Resource Use

Defra figures show dip in English recycling

Defra figures show dip in English recyclingEngland’s household recycling rate dropped 0.7 per cent last year, the first recorded fall in England’s annual rate since records began in 2000/2001.

According to provisional statistics released by the Department for Environment, Food & Rural Affairs (Defra) yesterday (22 March), the percentage of waste from English households recycled, composted and prepared for reuse in the 12 months up to June 2015 was 44.3 per cent, down from the 45.0 per cent in the 12 months to June 2014.

A Defra commentary to the figures states that the decrease was driven by a 5.7 per cent fall in ‘other organics recycling’ compared to unusually high figures in 2014, when a wet January to July led to increased garden waste. Indeed, there was a 0.2 per cent increase in the amount of dry recycling recorded in the 12 months leading up to June 2015.

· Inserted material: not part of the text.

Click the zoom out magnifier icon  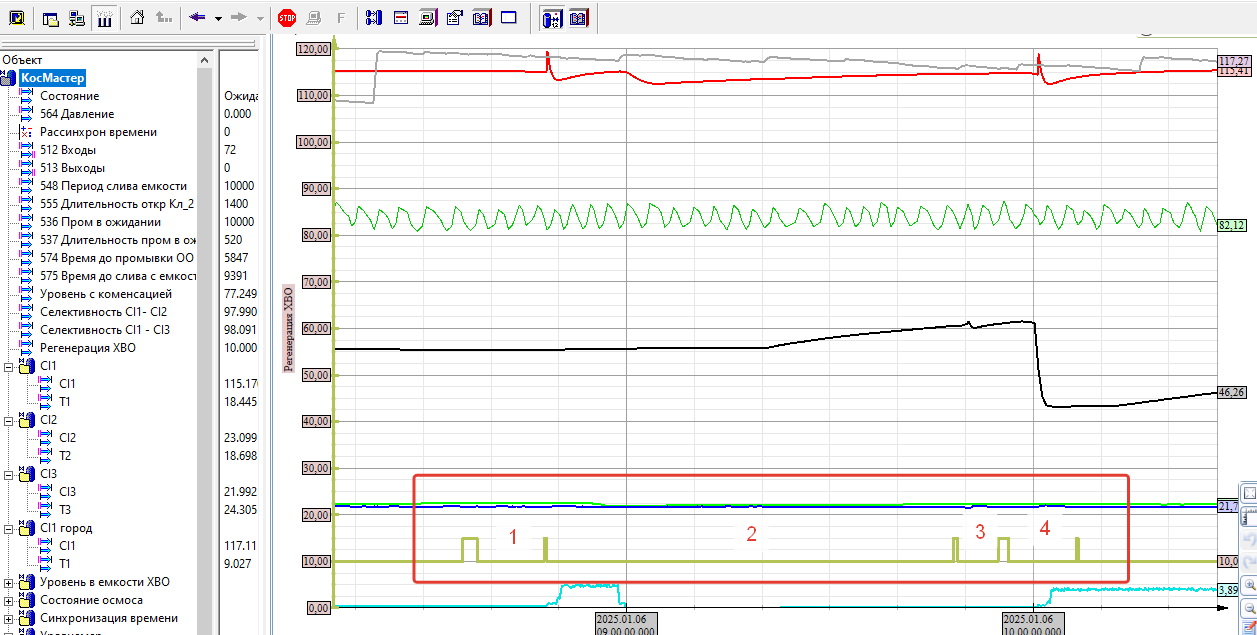(1249, 608)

The amount of residual waste produced by English households rose by 0.6 per cent to 12.3 million tonnes, but the total waste generated amounted to 22.1 million tonnes, a decrease of 0.6 per cent compared to the 2014 figures. In total, 9.8 million tonnes of materials were collected for recycling, down 2.1 per cent from 2014.

While the amount of waste being collected for recycling has remained steady for the last five years, the use of landfills to dispose of local authority waste has dropped steadily from 9.4 million tonnes in July-June 2011/12 to 6.3 million tonnes in the same period in 2014/15. This, for the most part, has been replaced by disposal through incineration, which has risen from 3.3 million tonnes in 2012 to 5.5 million tonnes in 2015.

England’s recycling rate has stalled after progressing rapidly during the first 10 years of the century. The 11.4 per cent recorded by Defra in 2000/2001 (for the 12 months ending in March) had become 41.5 per cent by 2010/11. Since 2011/12, however, the annual rate has risen by just 0.7 per cent.

England’s stagnation means that it is very unlikely to meet a European Union (EU) target of 50 per cent of household waste being recycled by 2020.

‘Gloomy’ figures demand government action

Waste management company SUEZ recycling and recovery in the UK has pointed to the example that Wales is setting as evidence that England’s recycling rate can begin to increase again.

Responding to the latest “gloomy” Defra figures, the company’s CEO, David Palmer-Jones, has said that budgetary pressures on local authorities will make it more difficult to recover lost ground in reaching the EU target, while the ‘depressed markets for recyclates’ will make it even harder.

Defra figures show dip in English recycling
David Palmer-Jones
He said: “Not only has England’s recycling rate stalled, but the latest statistics indicate that it is now going into reverse… With Wales at 56.2 per cent over the same period, both Scotland (43.6 per cent) and England are now playing catch-up…  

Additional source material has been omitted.